• _Stored data_:
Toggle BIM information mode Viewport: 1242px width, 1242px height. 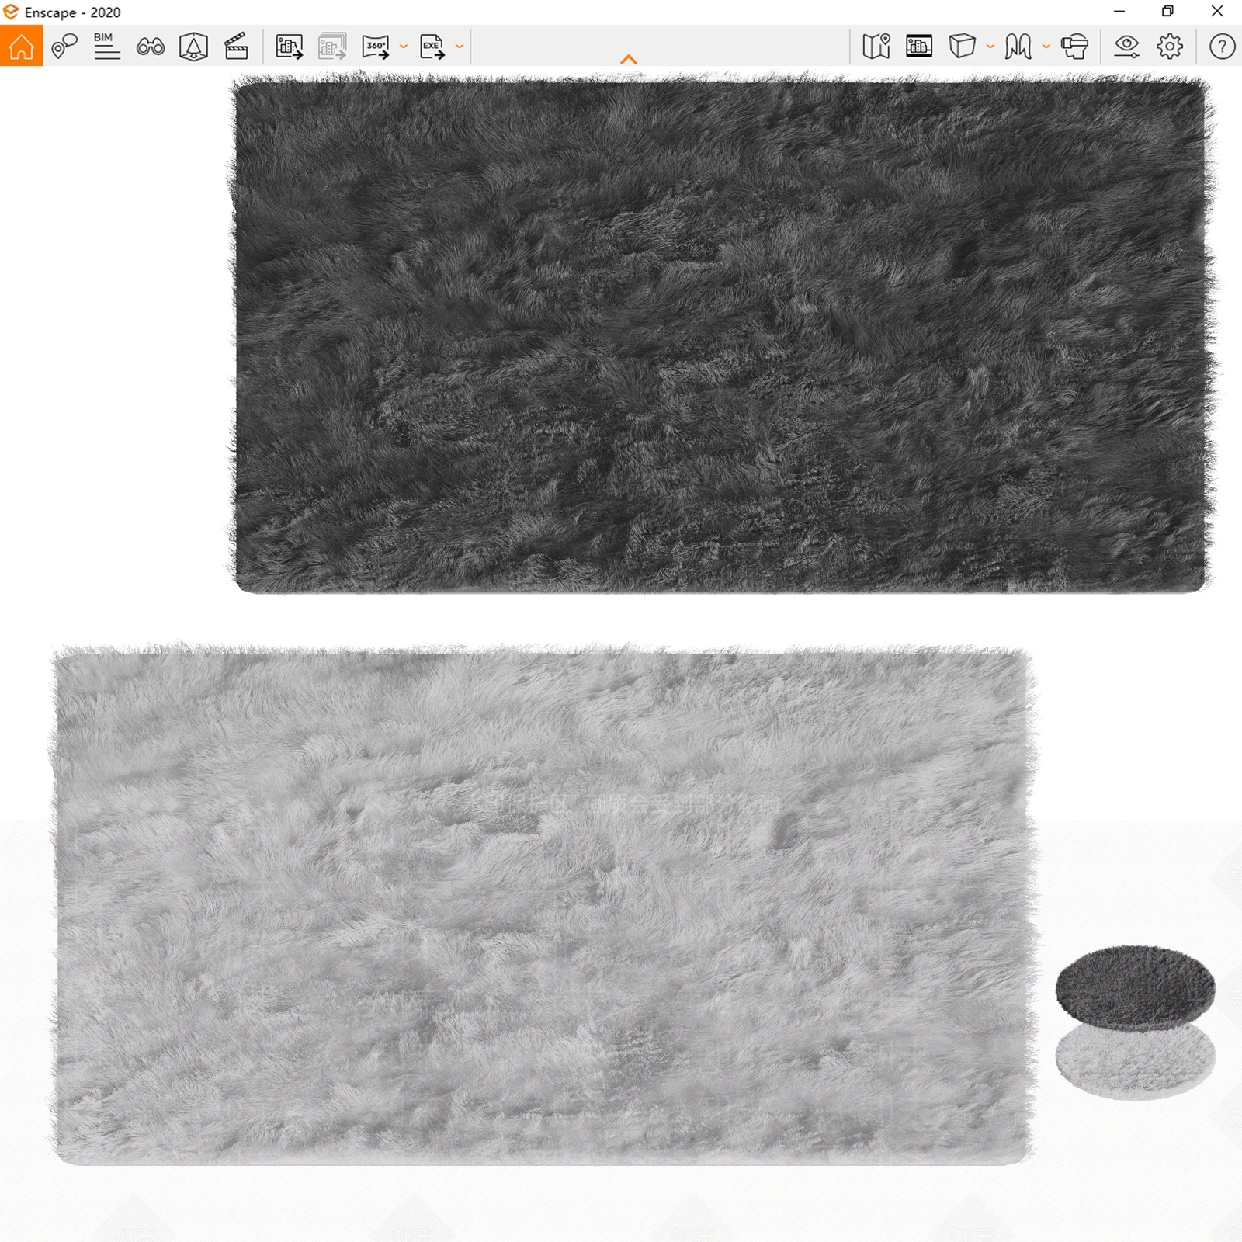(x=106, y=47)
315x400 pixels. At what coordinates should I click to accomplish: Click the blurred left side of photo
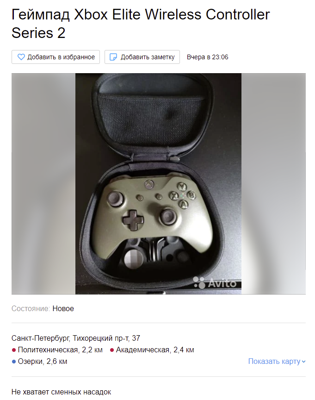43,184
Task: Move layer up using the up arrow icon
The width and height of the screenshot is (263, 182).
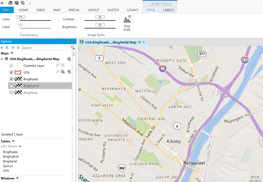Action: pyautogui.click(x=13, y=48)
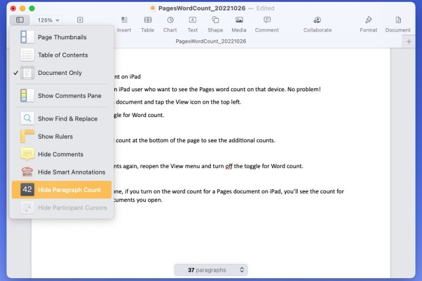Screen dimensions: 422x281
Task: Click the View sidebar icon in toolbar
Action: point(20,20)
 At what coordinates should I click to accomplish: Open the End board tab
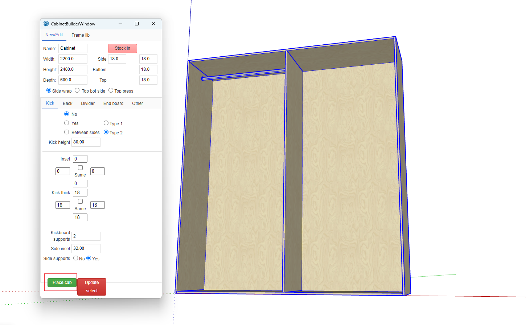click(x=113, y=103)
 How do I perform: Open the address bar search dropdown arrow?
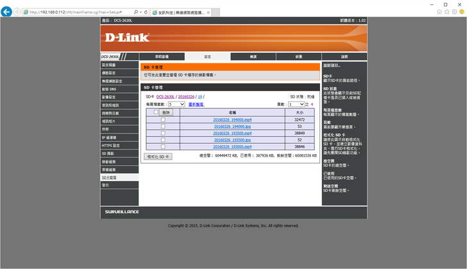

• _ABOUT THIS TASK_: Please output the lines from the line that contains "At what coordinates should I click to accomplish: Open" through the end of the records, both ends included, exactly and with no pictures.

• _SOLUTION TO THIS TASK_:
 At what coordinates should I click to accomplish: Open the End board tab
click(x=113, y=103)
 How do I perform: Open the address bar search dropdown arrow?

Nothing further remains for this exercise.